■ **Written task**:
Put every line of the records below into a numbered list, leaving out any blank lines.

(Records from a dataset)
= = = = = = =

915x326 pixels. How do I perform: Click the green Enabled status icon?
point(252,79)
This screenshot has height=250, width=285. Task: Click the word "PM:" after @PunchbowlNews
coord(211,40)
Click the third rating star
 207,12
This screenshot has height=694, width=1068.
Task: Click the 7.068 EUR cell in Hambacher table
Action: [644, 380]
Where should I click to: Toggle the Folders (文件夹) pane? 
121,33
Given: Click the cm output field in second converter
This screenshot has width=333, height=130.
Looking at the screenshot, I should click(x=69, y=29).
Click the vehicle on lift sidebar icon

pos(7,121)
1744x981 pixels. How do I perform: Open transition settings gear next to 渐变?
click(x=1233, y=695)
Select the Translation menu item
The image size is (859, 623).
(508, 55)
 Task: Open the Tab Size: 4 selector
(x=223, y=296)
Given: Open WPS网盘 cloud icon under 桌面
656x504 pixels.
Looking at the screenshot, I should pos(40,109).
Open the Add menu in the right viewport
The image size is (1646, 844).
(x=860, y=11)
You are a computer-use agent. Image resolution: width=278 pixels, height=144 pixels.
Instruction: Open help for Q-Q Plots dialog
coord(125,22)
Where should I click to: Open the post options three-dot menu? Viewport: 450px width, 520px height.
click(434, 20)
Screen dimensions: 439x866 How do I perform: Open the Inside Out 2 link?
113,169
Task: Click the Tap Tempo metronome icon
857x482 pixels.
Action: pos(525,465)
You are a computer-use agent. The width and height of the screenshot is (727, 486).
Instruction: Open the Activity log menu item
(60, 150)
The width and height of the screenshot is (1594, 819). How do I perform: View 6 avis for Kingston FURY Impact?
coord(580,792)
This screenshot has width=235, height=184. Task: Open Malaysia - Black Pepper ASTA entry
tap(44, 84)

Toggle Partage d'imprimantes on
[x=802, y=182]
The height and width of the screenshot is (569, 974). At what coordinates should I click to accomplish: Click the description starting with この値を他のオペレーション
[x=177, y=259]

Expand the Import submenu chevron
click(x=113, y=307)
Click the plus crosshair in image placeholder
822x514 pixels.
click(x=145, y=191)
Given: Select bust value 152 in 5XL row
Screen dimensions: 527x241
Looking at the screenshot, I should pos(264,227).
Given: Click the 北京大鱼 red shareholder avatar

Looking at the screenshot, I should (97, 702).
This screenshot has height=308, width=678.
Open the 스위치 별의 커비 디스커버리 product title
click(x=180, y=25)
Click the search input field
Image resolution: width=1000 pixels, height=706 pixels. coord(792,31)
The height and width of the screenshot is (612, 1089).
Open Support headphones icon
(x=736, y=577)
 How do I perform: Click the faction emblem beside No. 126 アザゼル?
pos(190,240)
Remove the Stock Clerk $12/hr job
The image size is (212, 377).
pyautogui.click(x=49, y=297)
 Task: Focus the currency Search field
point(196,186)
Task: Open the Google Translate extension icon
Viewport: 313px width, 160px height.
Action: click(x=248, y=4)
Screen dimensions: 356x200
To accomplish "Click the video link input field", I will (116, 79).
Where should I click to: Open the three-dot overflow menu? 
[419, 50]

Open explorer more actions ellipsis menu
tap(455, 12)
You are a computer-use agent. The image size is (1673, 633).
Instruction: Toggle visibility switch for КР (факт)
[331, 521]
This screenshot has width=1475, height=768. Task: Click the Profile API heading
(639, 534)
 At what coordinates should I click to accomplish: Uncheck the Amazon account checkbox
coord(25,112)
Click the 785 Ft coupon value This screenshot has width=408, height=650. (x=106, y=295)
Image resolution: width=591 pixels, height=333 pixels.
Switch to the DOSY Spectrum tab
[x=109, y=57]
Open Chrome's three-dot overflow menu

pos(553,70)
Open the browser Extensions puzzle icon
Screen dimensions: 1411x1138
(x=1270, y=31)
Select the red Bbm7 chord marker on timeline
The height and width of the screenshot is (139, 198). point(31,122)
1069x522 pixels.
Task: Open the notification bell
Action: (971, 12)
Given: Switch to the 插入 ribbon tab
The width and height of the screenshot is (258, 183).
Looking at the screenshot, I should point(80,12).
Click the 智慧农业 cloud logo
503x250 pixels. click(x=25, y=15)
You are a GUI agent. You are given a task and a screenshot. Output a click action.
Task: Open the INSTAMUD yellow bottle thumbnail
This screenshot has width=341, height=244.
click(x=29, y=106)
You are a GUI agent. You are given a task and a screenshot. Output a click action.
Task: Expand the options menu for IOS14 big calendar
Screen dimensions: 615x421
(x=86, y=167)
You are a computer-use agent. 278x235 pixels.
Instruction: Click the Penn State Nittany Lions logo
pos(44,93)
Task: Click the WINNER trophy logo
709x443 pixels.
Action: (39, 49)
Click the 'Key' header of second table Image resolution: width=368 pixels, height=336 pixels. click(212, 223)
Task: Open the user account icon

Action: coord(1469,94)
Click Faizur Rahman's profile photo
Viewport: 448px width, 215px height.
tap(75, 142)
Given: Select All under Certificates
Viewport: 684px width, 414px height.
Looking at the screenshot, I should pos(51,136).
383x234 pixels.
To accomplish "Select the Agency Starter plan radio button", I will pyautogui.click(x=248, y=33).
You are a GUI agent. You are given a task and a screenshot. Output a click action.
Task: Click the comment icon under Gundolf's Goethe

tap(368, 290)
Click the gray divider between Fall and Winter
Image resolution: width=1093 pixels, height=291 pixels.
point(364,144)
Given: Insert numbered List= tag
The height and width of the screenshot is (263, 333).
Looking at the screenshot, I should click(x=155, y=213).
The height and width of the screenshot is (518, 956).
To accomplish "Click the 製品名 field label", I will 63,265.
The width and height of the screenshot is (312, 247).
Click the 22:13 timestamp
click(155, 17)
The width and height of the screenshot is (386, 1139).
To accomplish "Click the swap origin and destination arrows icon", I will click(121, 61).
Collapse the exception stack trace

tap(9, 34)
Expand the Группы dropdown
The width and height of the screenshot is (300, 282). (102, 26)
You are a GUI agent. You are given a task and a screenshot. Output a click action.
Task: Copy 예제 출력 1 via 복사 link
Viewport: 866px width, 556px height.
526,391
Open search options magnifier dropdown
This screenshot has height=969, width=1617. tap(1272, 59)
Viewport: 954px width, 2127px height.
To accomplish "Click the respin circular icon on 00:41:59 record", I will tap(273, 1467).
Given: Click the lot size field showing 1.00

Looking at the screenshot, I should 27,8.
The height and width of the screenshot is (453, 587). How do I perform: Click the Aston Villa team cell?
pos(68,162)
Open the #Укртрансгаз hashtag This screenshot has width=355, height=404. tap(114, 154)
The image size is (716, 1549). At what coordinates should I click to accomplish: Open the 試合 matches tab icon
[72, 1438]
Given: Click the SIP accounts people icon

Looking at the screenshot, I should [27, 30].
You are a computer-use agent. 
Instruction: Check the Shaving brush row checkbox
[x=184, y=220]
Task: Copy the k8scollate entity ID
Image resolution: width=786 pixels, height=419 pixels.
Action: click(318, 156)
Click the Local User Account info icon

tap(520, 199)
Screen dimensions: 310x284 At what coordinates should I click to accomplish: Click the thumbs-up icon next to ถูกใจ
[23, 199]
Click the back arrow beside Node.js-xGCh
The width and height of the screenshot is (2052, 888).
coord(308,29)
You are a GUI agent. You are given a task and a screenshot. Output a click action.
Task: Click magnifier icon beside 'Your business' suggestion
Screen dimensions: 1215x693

= = = = = = =

■ **The solution**:
1. 915x326 pixels. How do I perform: Click the green Enabled status icon?
2. point(252,79)
3. This screenshot has height=250, width=285. Task: Click the word "PM:" after @PunchbowlNews
4. coord(211,40)
5. Click the third rating star
6.  207,12
7. This screenshot has height=694, width=1068.
8. Task: Click the 7.068 EUR cell in Hambacher table
9. Action: [644, 380]
10. Where should I click to: Toggle the Folders (文件夹) pane? 
11. 121,33
12. Given: Click the cm output field in second converter
13. This screenshot has width=333, height=130.
14. Looking at the screenshot, I should click(x=69, y=29).
15. Click the vehicle on lift sidebar icon
16. pos(7,121)
17. 1744x981 pixels. How do I perform: Open transition settings gear next to 渐变?
18. click(x=1233, y=695)
19. Select the Translation menu item
20. The image size is (859, 623).
21. (508, 55)
22.  Task: Open the Tab Size: 4 selector
23. (x=223, y=296)
24. Given: Open WPS网盘 cloud icon under 桌面
25. 656x504 pixels.
26. Looking at the screenshot, I should pos(40,109).
27. Open the Add menu in the right viewport
28. The image size is (1646, 844).
29. (x=860, y=11)
30. You are a computer-use agent. Image resolution: width=278 pixels, height=144 pixels.
31. Instruction: Open help for Q-Q Plots dialog
32. coord(125,22)
33. Where should I click to: Open the post options three-dot menu? Viewport: 450px width, 520px height.
34. click(434, 20)
35. Screen dimensions: 439x866 How do I perform: Open the Inside Out 2 link?
36. 113,169
37. Task: Click the Tap Tempo metronome icon
38. 857x482 pixels.
39. Action: pos(525,465)
40. You are a computer-use agent. The width and height of the screenshot is (727, 486).
41. Instruction: Open the Activity log menu item
42. (60, 150)
43. The width and height of the screenshot is (1594, 819). How do I perform: View 6 avis for Kingston FURY Impact?
44. coord(580,792)
45. This screenshot has width=235, height=184. Task: Open Malaysia - Black Pepper ASTA entry
46. tap(44, 84)
47. Toggle Partage d'imprimantes on
48. [x=802, y=182]
49. The height and width of the screenshot is (569, 974). At what coordinates should I click to accomplish: Click the description starting with この値を他のオペレーション
50. [x=177, y=259]
51. Expand the Import submenu chevron
52. click(x=113, y=307)
53. Click the plus crosshair in image placeholder
54. 822x514 pixels.
55. click(x=145, y=191)
56. Given: Select bust value 152 in 5XL row
57. Screen dimensions: 527x241
58. Looking at the screenshot, I should pos(264,227).
59. Given: Click the 北京大鱼 red shareholder avatar
60. Looking at the screenshot, I should (97, 702).
61. This screenshot has height=308, width=678.
62. Open the 스위치 별의 커비 디스커버리 product title
63. click(x=180, y=25)
64. Click the search input field
65. Image resolution: width=1000 pixels, height=706 pixels. coord(792,31)
66. The height and width of the screenshot is (612, 1089).
67. Open Support headphones icon
68. (x=736, y=577)
69.  How do I perform: Click the faction emblem beside No. 126 アザゼル?
70. pos(190,240)
71. Remove the Stock Clerk $12/hr job
72. The image size is (212, 377).
73. pyautogui.click(x=49, y=297)
74.  Task: Focus the currency Search field
75. point(196,186)
76. Task: Open the Google Translate extension icon
77. Viewport: 313px width, 160px height.
78. Action: click(x=248, y=4)
79. Screen dimensions: 356x200
80. To accomplish "Click the video link input field", I will (116, 79).
81. Where should I click to: Open the three-dot overflow menu? 
82. [419, 50]
83. Open explorer more actions ellipsis menu
84. tap(455, 12)
85. You are a computer-use agent. The image size is (1673, 633).
86. Instruction: Toggle visibility switch for КР (факт)
87. [331, 521]
88. This screenshot has width=1475, height=768. Task: Click the Profile API heading
89. (639, 534)
90.  At what coordinates should I click to accomplish: Uncheck the Amazon account checkbox
91. coord(25,112)
92. Click the 785 Ft coupon value This screenshot has width=408, height=650. (x=106, y=295)
93. Image resolution: width=591 pixels, height=333 pixels.
94. Switch to the DOSY Spectrum tab
95. [x=109, y=57]
96. Open Chrome's three-dot overflow menu
97. pos(553,70)
98. Open the browser Extensions puzzle icon
99. Screen dimensions: 1411x1138
100. (x=1270, y=31)
101. Select the red Bbm7 chord marker on timeline
102. The height and width of the screenshot is (139, 198). point(31,122)
103. 1069x522 pixels.
104. Task: Open the notification bell
105. Action: (971, 12)
106. Given: Switch to the 插入 ribbon tab
107. The width and height of the screenshot is (258, 183).
108. Looking at the screenshot, I should point(80,12).
109. Click the 智慧农业 cloud logo
110. 503x250 pixels. click(x=25, y=15)
111. You are a GUI agent. You are given a task and a screenshot. Output a click action.
112. Task: Open the INSTAMUD yellow bottle thumbnail
113. This screenshot has width=341, height=244.
114. click(x=29, y=106)
115. You are a GUI agent. You are given a task and a screenshot. Output a click action.
116. Task: Expand the options menu for IOS14 big calendar
117. Screen dimensions: 615x421
118. (x=86, y=167)
119. You are a computer-use agent. 278x235 pixels.
120. Instruction: Click the Penn State Nittany Lions logo
121. pos(44,93)
122. Task: Click the WINNER trophy logo
123. 709x443 pixels.
124. Action: (39, 49)
125. Click the 'Key' header of second table Image resolution: width=368 pixels, height=336 pixels. click(212, 223)
126. Task: Open the user account icon
127. Action: coord(1469,94)
128. Click Faizur Rahman's profile photo
129. Viewport: 448px width, 215px height.
130. tap(75, 142)
131. Given: Select All under Certificates
132. Viewport: 684px width, 414px height.
133. Looking at the screenshot, I should pos(51,136).
134. 383x234 pixels.
135. To accomplish "Select the Agency Starter plan radio button", I will pyautogui.click(x=248, y=33).
136. You are a GUI agent. You are given a task and a screenshot. Output a click action.
137. Task: Click the comment icon under Gundolf's Goethe
138. tap(368, 290)
139. Click the gray divider between Fall and Winter
140. Image resolution: width=1093 pixels, height=291 pixels.
141. point(364,144)
142. Given: Insert numbered List= tag
143. The height and width of the screenshot is (263, 333).
144. Looking at the screenshot, I should click(x=155, y=213).
145. The height and width of the screenshot is (518, 956).
146. To accomplish "Click the 製品名 field label", I will 63,265.
147. The width and height of the screenshot is (312, 247).
148. Click the 22:13 timestamp
149. click(155, 17)
150. The width and height of the screenshot is (386, 1139).
151. To accomplish "Click the swap origin and destination arrows icon", I will click(121, 61).
152. Collapse the exception stack trace
153. tap(9, 34)
154. Expand the Группы dropdown
155. The width and height of the screenshot is (300, 282). (102, 26)
156. You are a GUI agent. You are given a task and a screenshot. Output a click action.
157. Task: Copy 예제 출력 1 via 복사 link
158. Viewport: 866px width, 556px height.
159. 526,391
160. Open search options magnifier dropdown
161. This screenshot has height=969, width=1617. tap(1272, 59)
162. Viewport: 954px width, 2127px height.
163. To accomplish "Click the respin circular icon on 00:41:59 record", I will tap(273, 1467).
164. Given: Click the lot size field showing 1.00
165. Looking at the screenshot, I should 27,8.
166. The height and width of the screenshot is (453, 587). How do I perform: Click the Aston Villa team cell?
167. pos(68,162)
168. Open the #Укртрансгаз hashtag This screenshot has width=355, height=404. tap(114, 154)
169. The image size is (716, 1549). At what coordinates should I click to accomplish: Open the 試合 matches tab icon
170. [72, 1438]
171. Given: Click the SIP accounts people icon
172. Looking at the screenshot, I should [27, 30].
173. You are a computer-use agent. 
174. Instruction: Check the Shaving brush row checkbox
175. [x=184, y=220]
176. Task: Copy the k8scollate entity ID
177. Image resolution: width=786 pixels, height=419 pixels.
178. Action: click(318, 156)
179. Click the Local User Account info icon
180. tap(520, 199)
181. Screen dimensions: 310x284 At what coordinates should I click to accomplish: Click the thumbs-up icon next to ถูกใจ
182. [23, 199]
183. Click the back arrow beside Node.js-xGCh
184. The width and height of the screenshot is (2052, 888).
185. coord(308,29)
186. You are a GUI agent. You are given a task and a screenshot. Output a click action.
187. Task: Click magnifier icon beside 'Your business' suggestion
188. Screen dimensions: 1215x693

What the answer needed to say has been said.